**Work to be completed**
With the pictures removed, retype the lines from the one holding "Task: Click the" through the end of the records, exactly as written.

═════ Dataset content ═════

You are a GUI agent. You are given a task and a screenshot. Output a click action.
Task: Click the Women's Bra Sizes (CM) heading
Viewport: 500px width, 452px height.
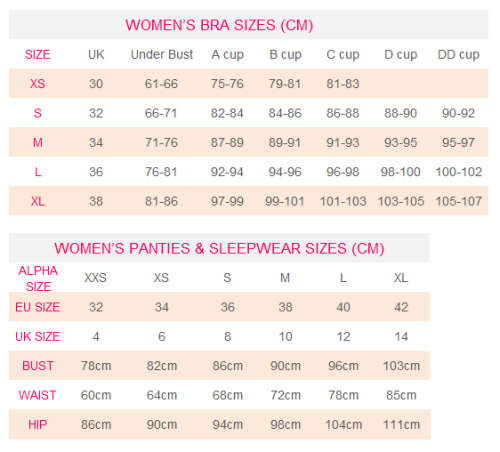[x=219, y=25]

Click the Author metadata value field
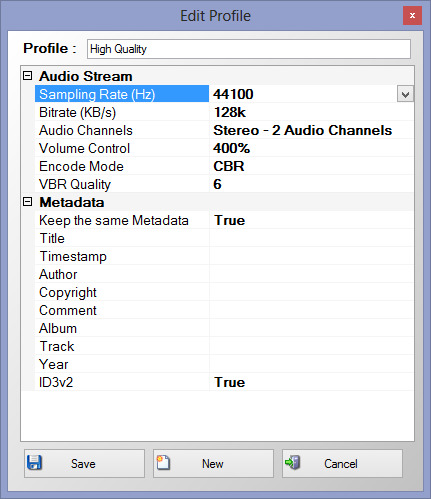[x=311, y=274]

═════

**The answer**
Task: Click the Women's Bra Sizes (CM) heading
Viewport: 500px width, 452px height.
[x=219, y=25]

Click the Author metadata value field
[x=311, y=274]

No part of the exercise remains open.